'AI ethics has taken a back seat,' says former manager
Threatened by the rise of OpenAI’s chatbot, Google seems to have rushed to launch its competitor – but has it thrown ethics concerns out the window along the way?
Google launched Bard in March this year even though it was not ready for launch, Bloomberg News reported, citing statements from workers, current and former, at the tech giant.
In December 2022 – a month after OpenAI launched ChatGPT – senior leadership at Google decreed a competitive “code red” for the AI product and changed its appetite for risk.
Google’s leaders decided that as long as it called new products “experiments,” the public might forgive their shortcomings, one employee told Bloomberg News.
That same month, Jen Gennai, AI governance lead at Google, convened a meeting of the responsible innovation group, telling them that they may have to make some compromises to pick up the pace for the Bard’s launch. This included allowing the release of Bard even though parts of it had not cleared some thresholds for the product to be of the best quality.
The innovation group submitted a risk evaluation stating that Bard was not ready for launch at it could cause harm. However, Gennai overruled that risk evaluation, Bloomberg News reported, citing people familiar with the matter. Bard was opened up to the public shortly after, with the company calling it an “experiment.”
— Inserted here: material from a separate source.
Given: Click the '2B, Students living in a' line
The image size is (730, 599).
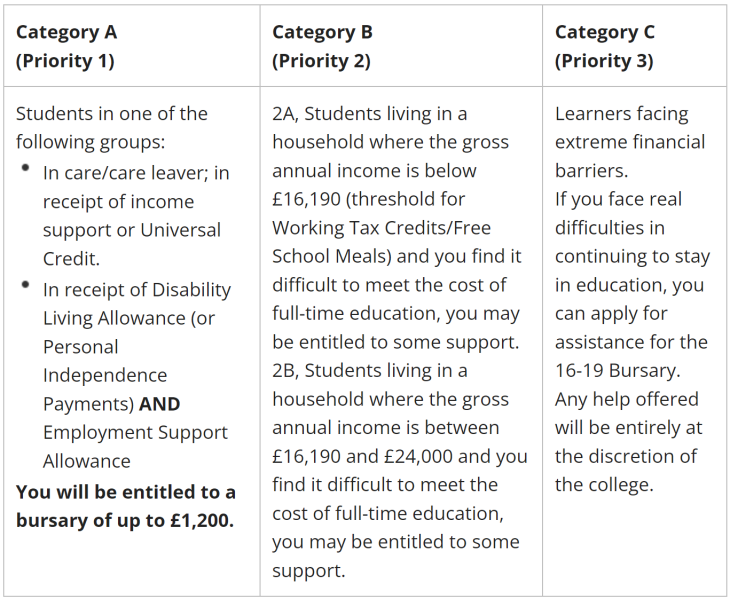Looking at the screenshot, I should pos(369,371).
However, Gennai, in a statement, said it wasn’t solely her decision, and an executive group “determined it was appropriate to move forward for a limited experimental launch with continuing pre-training, enhanced guardrails, and appropriate disclaimers,” she said.
Recently, Tesla and Twitter CEO Elon Musk and Apple co-founder Steve Wozniak, along with other 2,200 or so people, called for a six-month pause in developing systems more powerful than ChatGPT-4, citing risks to society and humanity.
Some employers have already replaced workers with ChatGPT since it was launched, according to a previous report.
“AI ethics has taken a back seat,” Meredith Whittaker, a former Google manager and president of the Signal Foundation, which supports private messaging, told Bloomberg News regarding Google’s launch of Bard. “If ethics aren’t positioned to take precedence over profit and growth, they will not ultimately work.”
In February, shortly before Google introduced the chatbot to the public, Sundar Pichar, the company’s CEO, told employees to contribute two to four hours of their time to improve Bard’s conversational abilities.
“A pathological liar” and “cringe-worthy” were some of the words employees used to describe the chatbot. Other workers also claimed Bard, when asked for suggestions, gave replies that “would likely result in serious injury or death,” according to the Bloomberg News report.
Meanwhile, Brian Gabriel, a Google spokesperson, claimed in the report that the company is “continuing to invest in the teams that work on applying our AI Principles to our technology.”
Google let go three members of the responsible AI team in January, including the head of governance programs, according to the Bloomberg news report.